[Stored records]
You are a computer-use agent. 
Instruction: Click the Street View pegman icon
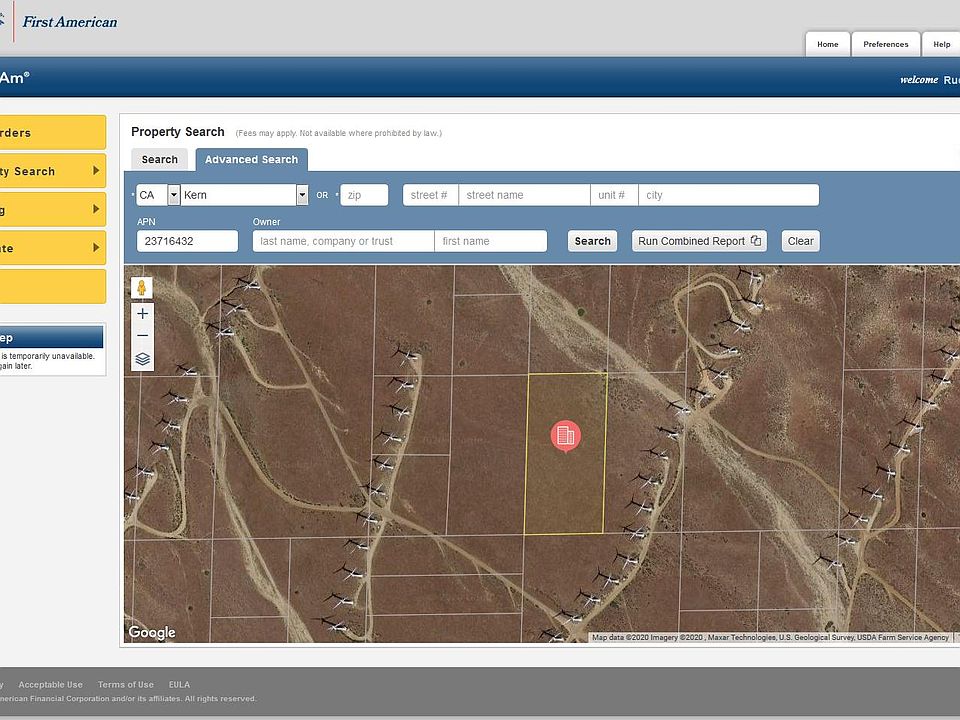coord(142,288)
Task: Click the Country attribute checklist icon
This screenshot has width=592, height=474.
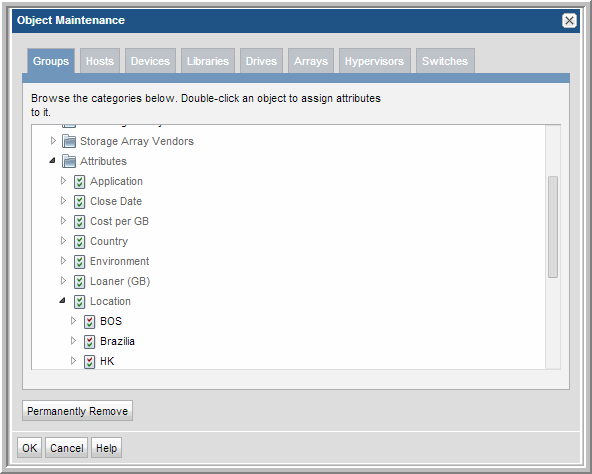Action: [79, 242]
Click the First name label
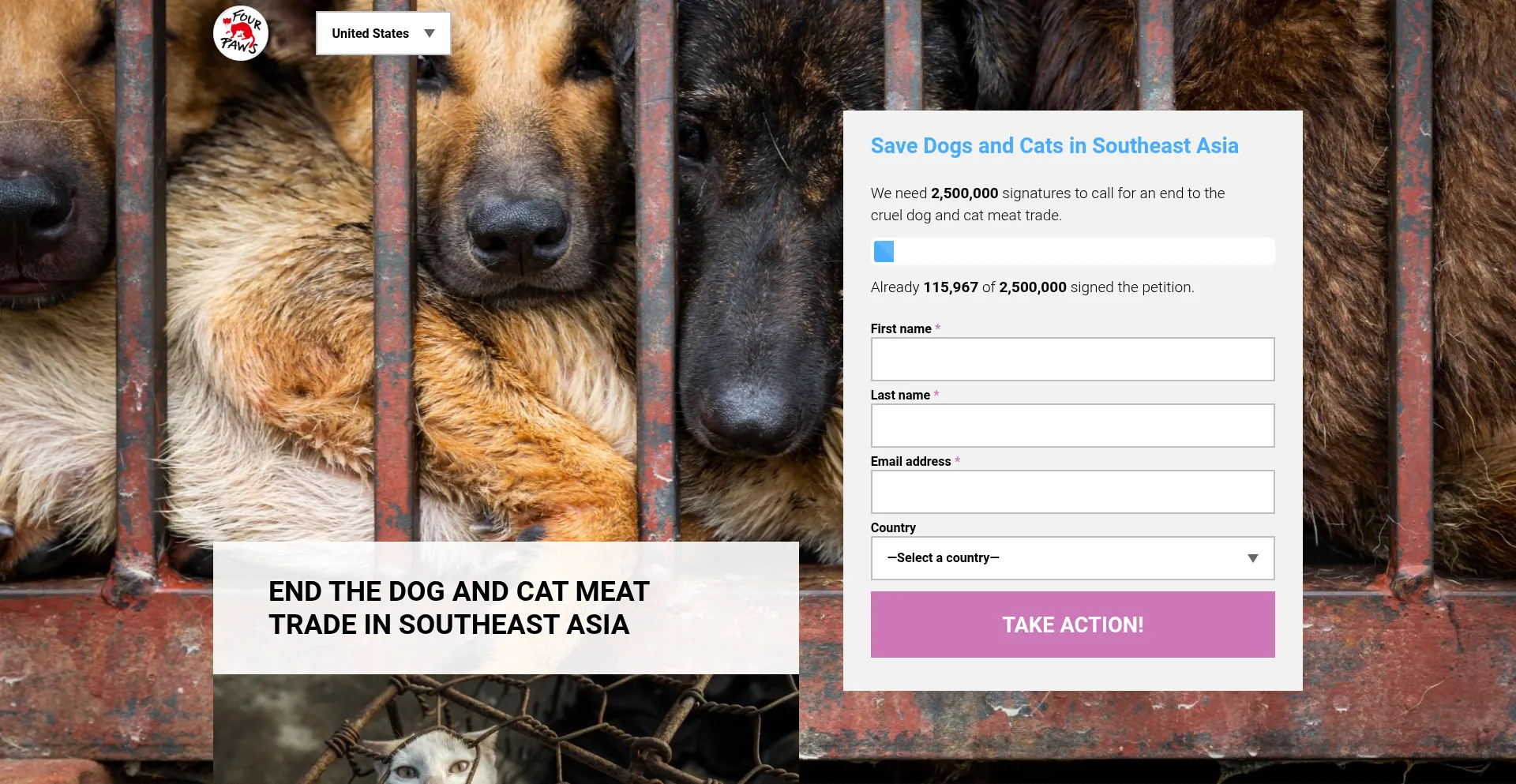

* [What is expected] Write out exactly, please, the lines that start at the one containing "This screenshot has width=592, height=474." and run through the final line of the entries, both included, leaving pictures out.

* [Task output]
This screenshot has width=592, height=474.
Action: [79, 242]
Click the First name label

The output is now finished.